Raw data Start Marker
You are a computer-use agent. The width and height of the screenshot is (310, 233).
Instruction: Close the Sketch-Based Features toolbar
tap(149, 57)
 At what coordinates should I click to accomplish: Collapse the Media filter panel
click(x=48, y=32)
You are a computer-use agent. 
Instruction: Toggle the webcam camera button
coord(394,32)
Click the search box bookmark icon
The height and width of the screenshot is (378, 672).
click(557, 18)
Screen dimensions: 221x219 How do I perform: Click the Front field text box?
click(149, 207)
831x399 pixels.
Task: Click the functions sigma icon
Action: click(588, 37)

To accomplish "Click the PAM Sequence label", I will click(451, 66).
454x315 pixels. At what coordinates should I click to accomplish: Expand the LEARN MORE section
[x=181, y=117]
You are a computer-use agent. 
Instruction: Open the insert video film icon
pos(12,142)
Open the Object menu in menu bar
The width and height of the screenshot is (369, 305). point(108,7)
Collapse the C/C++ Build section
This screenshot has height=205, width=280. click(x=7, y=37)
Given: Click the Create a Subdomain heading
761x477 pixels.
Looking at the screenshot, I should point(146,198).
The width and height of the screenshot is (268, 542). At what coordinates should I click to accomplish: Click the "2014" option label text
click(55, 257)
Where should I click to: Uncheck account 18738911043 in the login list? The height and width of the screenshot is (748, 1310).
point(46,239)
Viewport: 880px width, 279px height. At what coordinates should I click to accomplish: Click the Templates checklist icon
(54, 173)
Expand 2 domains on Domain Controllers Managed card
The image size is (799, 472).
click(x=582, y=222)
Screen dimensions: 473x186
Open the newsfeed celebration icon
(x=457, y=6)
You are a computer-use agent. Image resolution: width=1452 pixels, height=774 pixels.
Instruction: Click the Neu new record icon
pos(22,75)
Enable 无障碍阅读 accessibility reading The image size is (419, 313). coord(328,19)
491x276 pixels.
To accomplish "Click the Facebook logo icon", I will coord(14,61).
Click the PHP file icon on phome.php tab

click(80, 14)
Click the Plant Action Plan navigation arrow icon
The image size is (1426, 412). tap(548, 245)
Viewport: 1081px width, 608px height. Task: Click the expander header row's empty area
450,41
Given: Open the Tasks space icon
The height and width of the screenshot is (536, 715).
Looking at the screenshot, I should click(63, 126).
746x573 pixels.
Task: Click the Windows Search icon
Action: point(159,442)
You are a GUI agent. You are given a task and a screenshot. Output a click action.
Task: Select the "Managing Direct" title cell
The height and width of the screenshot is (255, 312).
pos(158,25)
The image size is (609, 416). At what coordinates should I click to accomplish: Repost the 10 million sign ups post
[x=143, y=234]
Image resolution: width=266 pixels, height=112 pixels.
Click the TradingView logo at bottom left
Raw data End Marker
What is needed is an exact transcription of all the data.

You are a computer-use agent. The width and height of the screenshot is (310, 233).
Instruction: Close the Sketch-Based Features toolbar
tap(149, 57)
 At what coordinates should I click to accomplish: Collapse the Media filter panel
click(x=48, y=32)
You are a computer-use agent. 
Instruction: Toggle the webcam camera button
coord(394,32)
Click the search box bookmark icon
The height and width of the screenshot is (378, 672).
click(557, 18)
Screen dimensions: 221x219 How do I perform: Click the Front field text box?
click(149, 207)
831x399 pixels.
Task: Click the functions sigma icon
Action: click(588, 37)

To accomplish "Click the PAM Sequence label", I will click(451, 66).
454x315 pixels. At what coordinates should I click to accomplish: Expand the LEARN MORE section
[x=181, y=117]
You are a computer-use agent. 
Instruction: Open the insert video film icon
pos(12,142)
Open the Object menu in menu bar
The width and height of the screenshot is (369, 305). point(108,7)
Collapse the C/C++ Build section
This screenshot has height=205, width=280. click(x=7, y=37)
Given: Click the Create a Subdomain heading
761x477 pixels.
Looking at the screenshot, I should point(146,198).
The width and height of the screenshot is (268, 542). At what coordinates should I click to accomplish: Click the "2014" option label text
click(55, 257)
Where should I click to: Uncheck account 18738911043 in the login list? The height and width of the screenshot is (748, 1310).
point(46,239)
Viewport: 880px width, 279px height. At what coordinates should I click to accomplish: Click the Templates checklist icon
(54, 173)
Expand 2 domains on Domain Controllers Managed card
The image size is (799, 472).
click(x=582, y=222)
Screen dimensions: 473x186
Open the newsfeed celebration icon
(x=457, y=6)
You are a computer-use agent. Image resolution: width=1452 pixels, height=774 pixels.
Instruction: Click the Neu new record icon
pos(22,75)
Enable 无障碍阅读 accessibility reading The image size is (419, 313). coord(328,19)
491x276 pixels.
To accomplish "Click the Facebook logo icon", I will coord(14,61).
Click the PHP file icon on phome.php tab

click(80, 14)
Click the Plant Action Plan navigation arrow icon
The image size is (1426, 412). tap(548, 245)
Viewport: 1081px width, 608px height. Task: Click the expander header row's empty area
450,41
Given: Open the Tasks space icon
The height and width of the screenshot is (536, 715).
Looking at the screenshot, I should click(63, 126).
746x573 pixels.
Task: Click the Windows Search icon
Action: point(159,442)
You are a GUI agent. You are given a task and a screenshot. Output a click action.
Task: Select the "Managing Direct" title cell
The height and width of the screenshot is (255, 312).
pos(158,25)
The image size is (609, 416). At what coordinates should I click to accomplish: Repost the 10 million sign ups post
[x=143, y=234]
Image resolution: width=266 pixels, height=112 pixels.
Click the TradingView logo at bottom left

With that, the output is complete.